• DOCUMENT PASSAGE:
Proceedings Article | 12 March 2020
KEYWORDS: Wavelets, Raman spectroscopy, Denoising, Interference (communication), Signal to noise ratio, Seaborgium, Computer simulations, Wavelet transforms, Spectroscopy, Chemical analysis
Raman spectroscopy provides information about the structure, functional groups and environment of the molecules in the samples, and is widely used in various application areas including chemical analysis, biological processes, environmental and food sciences etc., because of its features of rapidness and non-destruction. The processing and analysis of Raman spectrum is required to extract useful information from original spectrum. For each individual spectrum, a multitude of preprocessing algorithms are required to eliminate effects of unwanted signals such as fluorescence, Mie scattering, detector noise, calibration errors, cosmic rays, laser power fluctuations, and other distortions. Among common methods, Moving Window Average, Moving Window Median and Savitzky-Golay (SG) filter require to set the length of the window, Wavelet based method requires to choose the appropriate Wavelet family, thresholds, and scales, thus the methods mentioned above is not applicable for fully automated data processing and qualitative analysis of handheld Raman spectroscopy. This paper proposes a multi-scale wavelet thresholding denoising algorithm (MWTD). The Raman signal is decomposed into different scales (multi resolution), each scale (resolution) gives different frequency-related information contained in the Raman signal. As noise (high frequency) related frequencies are different compared with genuine Raman bands (mid frequency), at an optimum resolution appropriate thresholds can be applied to eliminate noise. After thresholding (removing) the noise, the corrected Raman signal can be obtained by the Inverse Wavelet Transform. Both simulated and experimental data are used to evaluate the performance of the MWTD algorithm. The results demonstrate that the proposed MWTD method is superior to the hard/soft threshold and Savitzky-Golay (SG) methods in improving SNR, and can effectively eliminate the spectral noise and retain important detail features in the signal. When processing large datasets, a fully automated algorithm such as MWTD would be desirable as it is not required to set any parameters. Thus, the proposed MWTD method is more suitable for the preprocessing before the spectral data modeling and has a better application in the spectroscopic analysis.

• PROMPT: According to the Raman spectroscopy abstract, which methods did the proposed MWTD method outperform in improving SNR?

• STORED DATA:
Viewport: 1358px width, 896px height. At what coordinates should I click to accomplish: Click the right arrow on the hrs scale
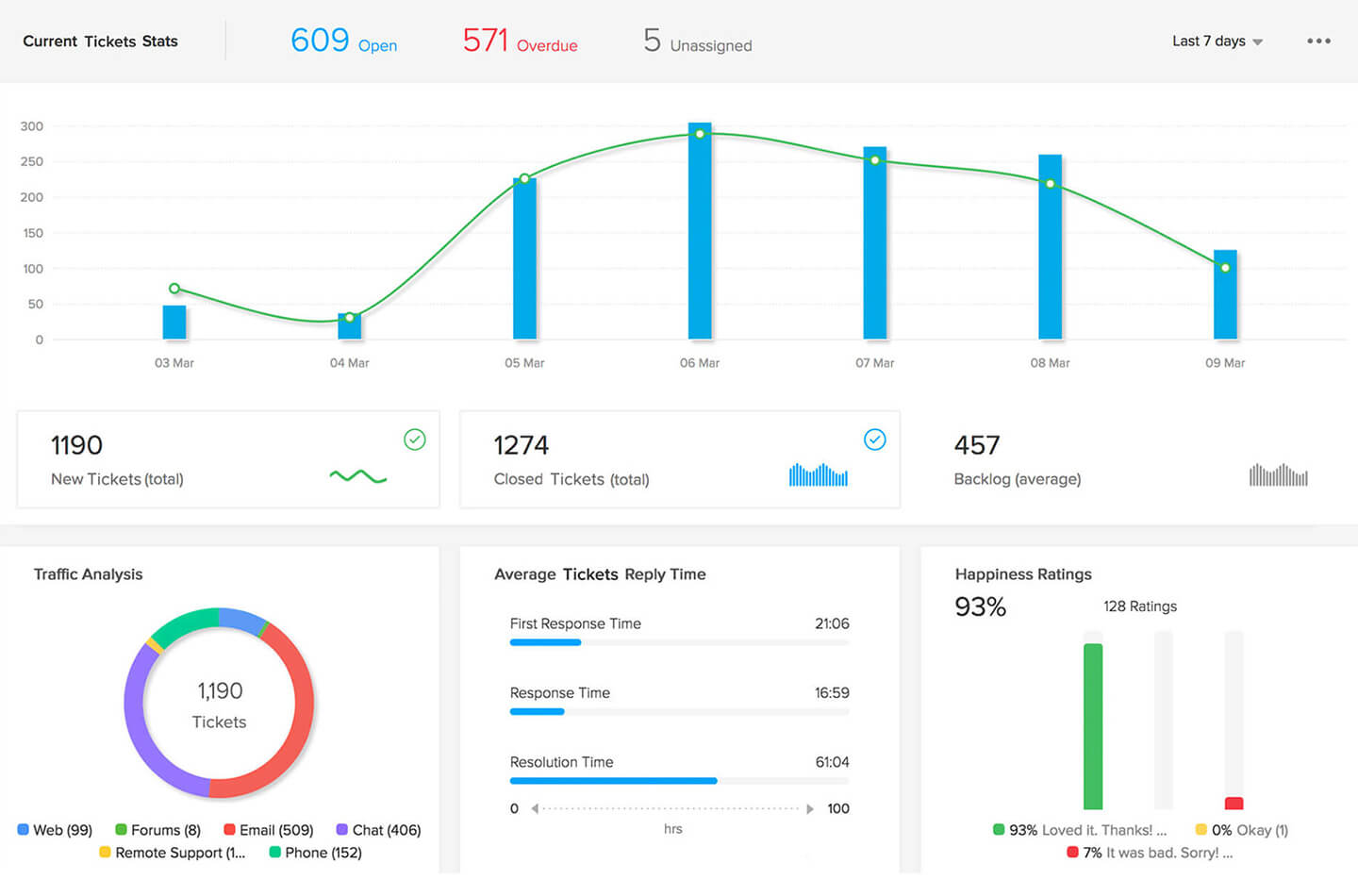point(811,808)

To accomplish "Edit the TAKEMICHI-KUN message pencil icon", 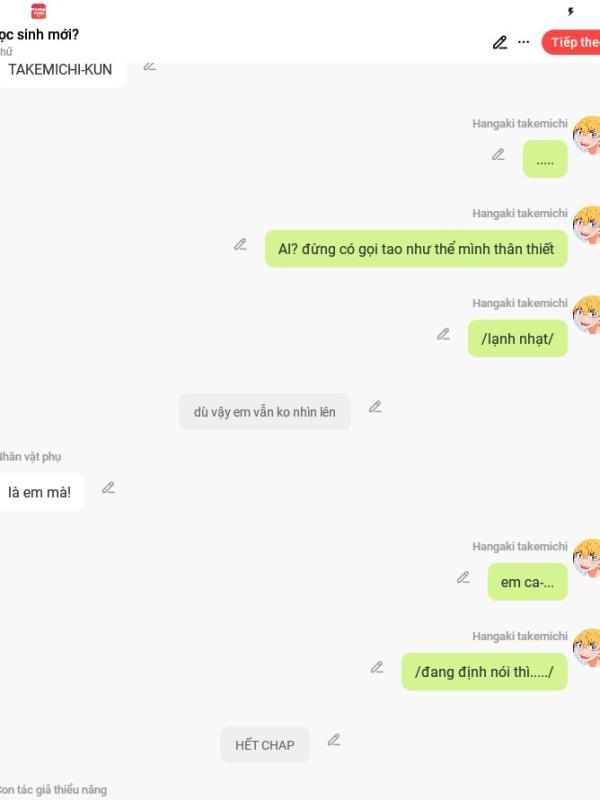I will [x=149, y=66].
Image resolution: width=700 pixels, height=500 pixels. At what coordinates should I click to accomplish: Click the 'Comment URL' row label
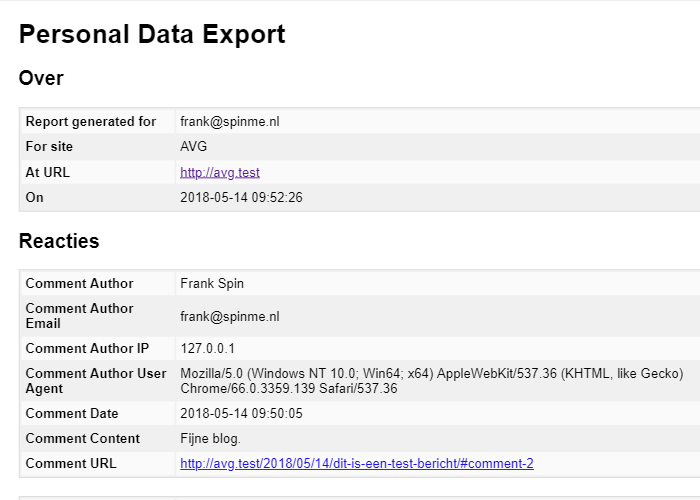tap(71, 464)
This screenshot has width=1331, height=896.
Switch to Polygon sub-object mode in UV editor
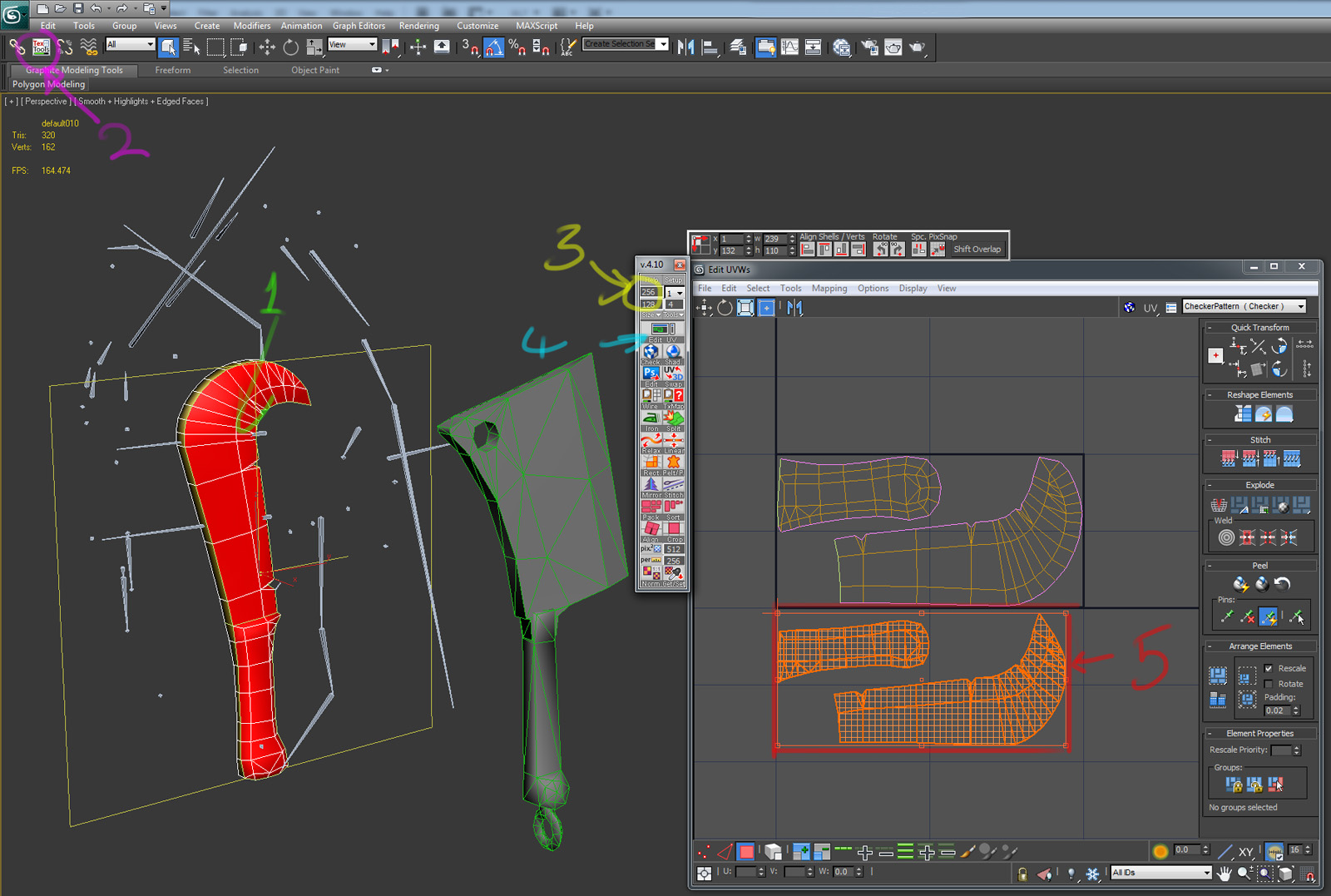click(746, 852)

• WRITTEN SOLUTION: The hard/soft threshold and Savitzky-Golay (SG) methods.